*** Opening of SOURCE TEXT ***
At the highest levels of business and government, his counsel is sought on matters of science, technology, medicine, ethics, politics and history.
Jamie Metzl has advised Walmart, a slew of biotech startups, and the World Health Organization. He served on the White House National Security Council and as an executive of the Asia Society. He led public discussion about the origins of the COVID-19 virus and founded an international movement to help address the world’s collective-action problem.
His credentials include a PhD in Asian history from Oxford University, a law degree from Harvard and five books, including two science-fiction novels and the non-fiction bestseller Hacking Darwin: Genetic Engineering and the Future of Humanity. A native of Kansas City, he received his undergraduate degree from Brown.
In a coffee shop near New York’s Central Park, where Metzl trains for ultramarathons, Brunswick Partner Raul Damas talked with him about the next stage of human reproduction, and why storytelling can help leaders of business prepare for a radically transformed future.
Given your range of interests, what’s your method for taking in information so that it’s not overwhelming?
It’s easy to be overwhelmed by data and drown in it. That’s why we need to train our minds to do three things. First, be as open and curious about the inputs as possible. Then quickly form hypotheses. And then, most importantly, continuously challenge those hypotheses.
*** Close of SOURCE TEXT ***
__WORK INSTRUCTION 1__. In the interview text, which university granted Jamie Metzl his law degree?
__WORK INSTRUCTION 2__. Reproduce the interview text between "At the highest" and "world’s collective-action problem.", inclusive.
*** Opening of INFORMATION SUPPLIED ***
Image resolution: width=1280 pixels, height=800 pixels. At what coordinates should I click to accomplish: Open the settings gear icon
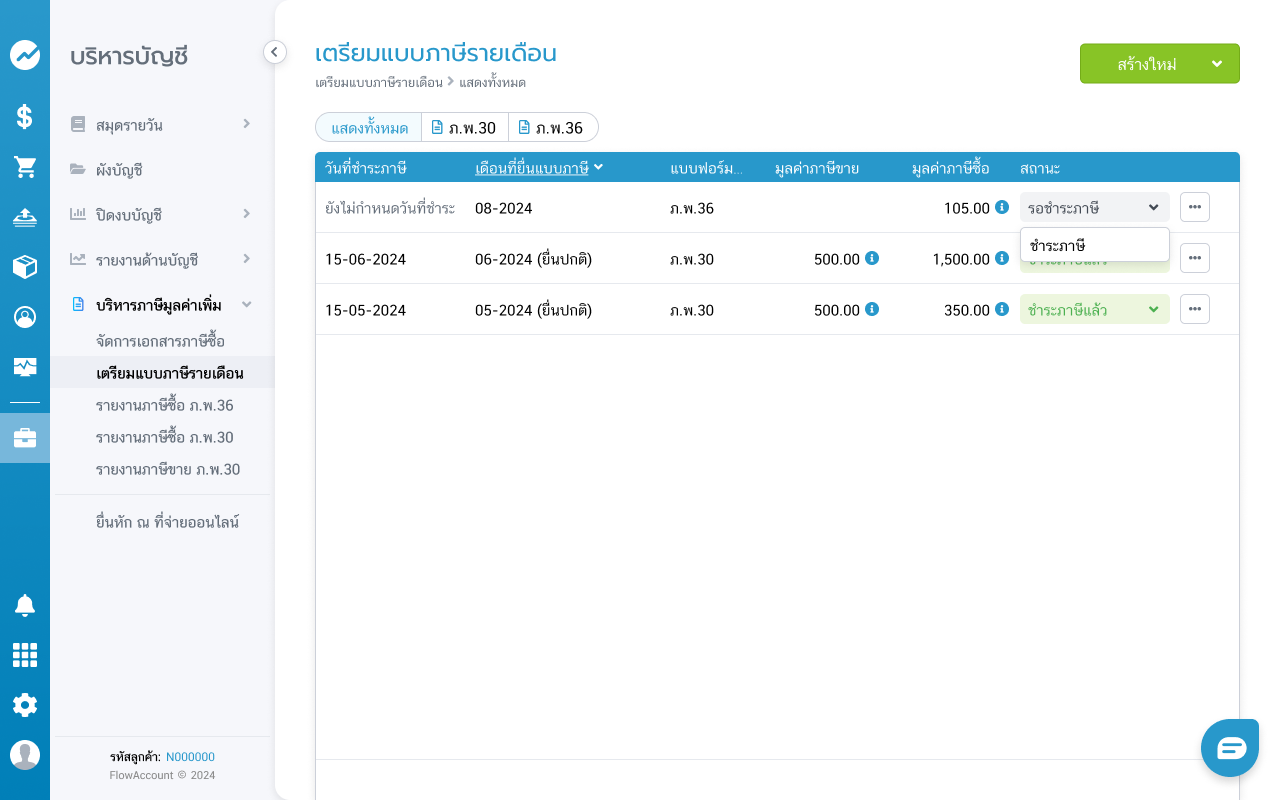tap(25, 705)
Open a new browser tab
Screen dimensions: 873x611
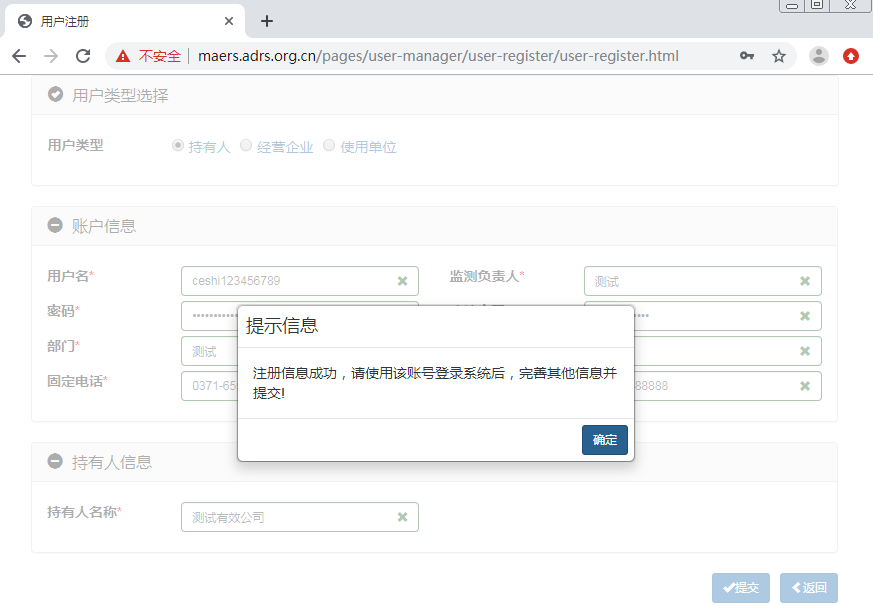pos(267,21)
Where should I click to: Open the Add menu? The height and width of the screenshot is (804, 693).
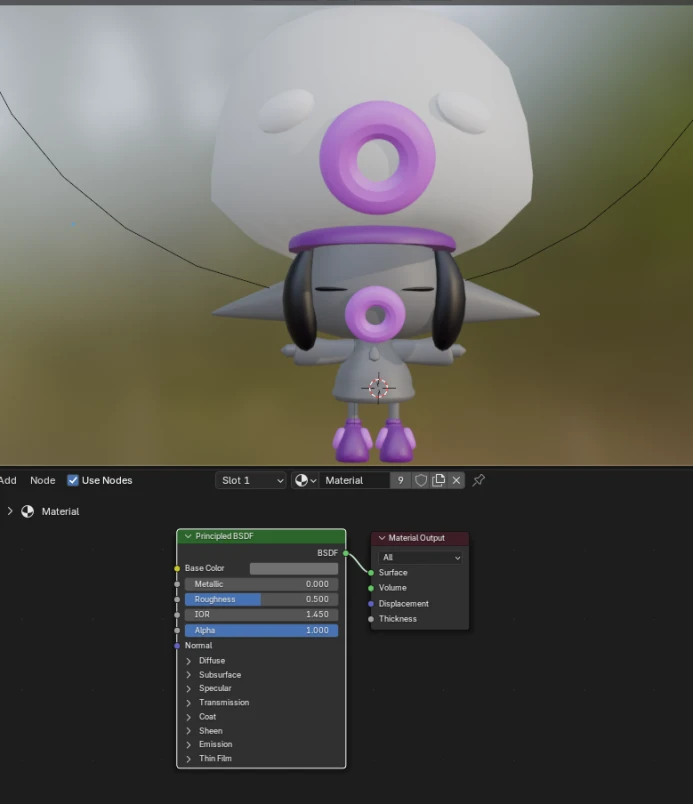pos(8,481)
*** Close of INFORMATION SUPPLIED ***
*** Opening of INFORMATION SUPPLIED ***
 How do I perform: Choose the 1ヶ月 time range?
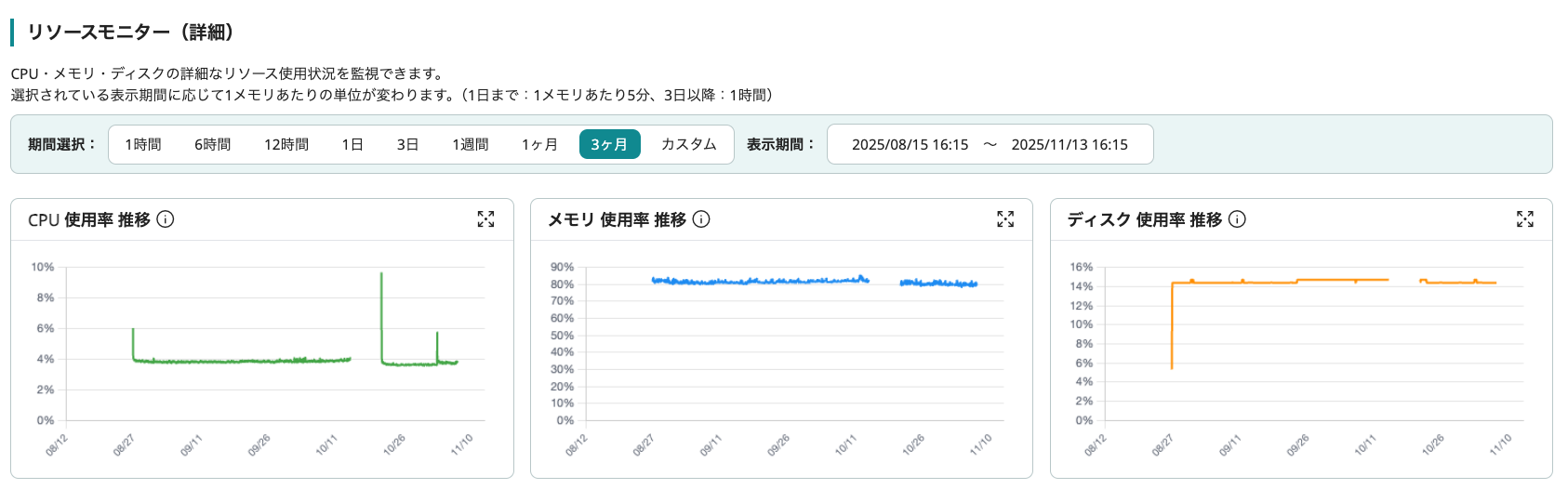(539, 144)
*** Close of INFORMATION SUPPLIED ***
__WRITTEN RESPONSE 1__. Harvard

__WRITTEN RESPONSE 2__.
At the highest levels of business and government, his counsel is sought on matters of science, technology, medicine, ethics, politics and history.
Jamie Metzl has advised Walmart, a slew of biotech startups, and the World Health Organization. He served on the White House National Security Council and as an executive of the Asia Society. He led public discussion about the origins of the COVID-19 virus and founded an international movement to help address the world’s collective-action problem.